今、中国で最も勢いのあるテック企業はソーシャルECの「ピンドードー」とTik Tokを運営する「字節跳動」(バイトダンス)です。

ピンドードーは、ソーシャルECという今までになかったスタイルのECで急速に成長をしてきました。ポイントは、全国流通のノウハウを持っていない地方企業の製品を大量に驚きの価格で販売するということでした。詳しくは「vol.002:第2位のECに浮上した拼多多とは何ものか?」でご紹介していますが、月間アクティブユーザー数では、京東(ジンドン)を抜き、アリババに次ぐ第2位のECサービスとなりました。ただし、ピンドードーは低価格というのが売りであるため、客単価は低く、流通総額ではまだ京東を抜いていません。

2015年9月に創業し、わずか3年後の2018年に米ナスダック市場に上場したピンドードーは、上場しても手を緩めず、むしろ調達できる資金が増えたため、積極策を次々と打っています。2019年には「100億補助」キャンペーンを行いました。これはピンドードーが100億元(約1600億円)の補助金を用意し、商品の購入を補助し、実質大幅な割引価格で購入できるようにするというものです。ピンドードーではiPhoneをこの手法で販売をしたため、ほとんど割引ができないiPhone 11を相場の5000元から1万元も安く販売し、2019年の独身の日セールでは、40万台のiPhone 11を販売しました。

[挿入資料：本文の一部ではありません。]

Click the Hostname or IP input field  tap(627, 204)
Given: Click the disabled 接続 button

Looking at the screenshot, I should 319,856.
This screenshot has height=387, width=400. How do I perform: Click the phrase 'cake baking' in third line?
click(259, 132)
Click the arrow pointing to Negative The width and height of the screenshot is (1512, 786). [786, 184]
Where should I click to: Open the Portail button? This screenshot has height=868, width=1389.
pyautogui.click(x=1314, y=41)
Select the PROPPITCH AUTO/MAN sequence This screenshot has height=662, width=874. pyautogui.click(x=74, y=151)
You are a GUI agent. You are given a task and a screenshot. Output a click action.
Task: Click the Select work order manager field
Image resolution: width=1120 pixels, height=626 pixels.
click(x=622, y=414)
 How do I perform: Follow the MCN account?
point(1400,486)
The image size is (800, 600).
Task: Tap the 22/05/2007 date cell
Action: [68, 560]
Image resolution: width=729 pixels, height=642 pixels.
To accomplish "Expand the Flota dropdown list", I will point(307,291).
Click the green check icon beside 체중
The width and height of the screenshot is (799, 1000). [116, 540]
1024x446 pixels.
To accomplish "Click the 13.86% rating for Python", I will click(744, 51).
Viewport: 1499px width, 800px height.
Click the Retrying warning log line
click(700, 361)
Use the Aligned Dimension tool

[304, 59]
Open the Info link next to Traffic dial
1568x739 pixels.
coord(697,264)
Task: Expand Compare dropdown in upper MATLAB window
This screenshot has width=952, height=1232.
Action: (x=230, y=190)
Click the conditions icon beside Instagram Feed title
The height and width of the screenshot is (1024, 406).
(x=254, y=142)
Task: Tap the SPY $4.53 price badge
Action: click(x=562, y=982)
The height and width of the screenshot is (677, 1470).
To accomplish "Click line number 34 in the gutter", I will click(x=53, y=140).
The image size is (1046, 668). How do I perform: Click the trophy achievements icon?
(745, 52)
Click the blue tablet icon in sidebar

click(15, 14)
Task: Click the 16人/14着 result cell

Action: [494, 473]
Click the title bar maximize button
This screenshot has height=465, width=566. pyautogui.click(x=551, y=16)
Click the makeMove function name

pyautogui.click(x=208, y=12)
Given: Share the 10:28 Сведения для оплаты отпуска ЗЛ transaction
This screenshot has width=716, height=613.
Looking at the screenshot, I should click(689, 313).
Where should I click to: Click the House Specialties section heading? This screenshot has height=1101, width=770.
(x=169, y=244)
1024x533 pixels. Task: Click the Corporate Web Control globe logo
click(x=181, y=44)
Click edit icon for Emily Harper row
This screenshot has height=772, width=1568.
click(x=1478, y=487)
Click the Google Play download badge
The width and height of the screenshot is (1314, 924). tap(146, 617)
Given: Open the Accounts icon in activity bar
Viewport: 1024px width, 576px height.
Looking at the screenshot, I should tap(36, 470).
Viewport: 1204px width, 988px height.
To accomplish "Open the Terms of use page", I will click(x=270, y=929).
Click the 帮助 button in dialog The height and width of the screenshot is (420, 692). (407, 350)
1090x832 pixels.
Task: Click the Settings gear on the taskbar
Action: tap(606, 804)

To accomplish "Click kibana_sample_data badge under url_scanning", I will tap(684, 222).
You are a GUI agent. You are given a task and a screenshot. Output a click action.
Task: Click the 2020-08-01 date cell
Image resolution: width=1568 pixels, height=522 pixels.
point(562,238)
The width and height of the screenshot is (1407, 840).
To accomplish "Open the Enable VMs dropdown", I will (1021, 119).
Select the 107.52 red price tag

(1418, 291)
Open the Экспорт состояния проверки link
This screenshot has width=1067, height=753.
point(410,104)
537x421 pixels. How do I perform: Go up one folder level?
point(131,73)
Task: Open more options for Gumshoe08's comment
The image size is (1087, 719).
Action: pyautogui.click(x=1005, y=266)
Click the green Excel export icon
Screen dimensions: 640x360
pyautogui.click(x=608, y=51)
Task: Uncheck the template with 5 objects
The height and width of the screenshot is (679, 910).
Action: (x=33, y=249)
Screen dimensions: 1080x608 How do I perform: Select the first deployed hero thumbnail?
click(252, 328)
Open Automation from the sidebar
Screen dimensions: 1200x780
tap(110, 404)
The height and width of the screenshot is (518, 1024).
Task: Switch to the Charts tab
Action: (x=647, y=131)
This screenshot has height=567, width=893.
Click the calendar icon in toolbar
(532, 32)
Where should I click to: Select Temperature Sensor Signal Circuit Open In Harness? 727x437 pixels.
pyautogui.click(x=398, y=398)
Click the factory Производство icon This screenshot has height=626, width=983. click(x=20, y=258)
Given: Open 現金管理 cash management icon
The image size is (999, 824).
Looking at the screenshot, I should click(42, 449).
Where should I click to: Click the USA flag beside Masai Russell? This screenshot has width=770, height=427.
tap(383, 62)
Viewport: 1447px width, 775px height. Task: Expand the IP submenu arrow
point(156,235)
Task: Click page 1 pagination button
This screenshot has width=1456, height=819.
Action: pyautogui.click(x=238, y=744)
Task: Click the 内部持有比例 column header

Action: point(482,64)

現在は、「9.9元搶購」を実施しています。これは抽選にはなりますが、商品が9.9元(約160円)で購入できるというもので、iPhone 12や電気自動車(EV)も対象になっているため、ネットでは「これは本当なのか?」と話題になっています。

ただし、前回の「vol.057:テック企業に蔓延する996。社会問題化する長時間労働問題」でもご紹介したように、従業員の突然死、飛び降り自殺などの問題が相次ぎ、今後、社内の労働環境整備に労力を割かなければならなくなっています。

 

一方のバイトダンスは、今日頭条、Tik Tok(中国版は抖音ドウイン)の成功により、次の成長までの小休止をしているかのように見えました。そして、米国でのTik Tok事業剥離問題が起こります。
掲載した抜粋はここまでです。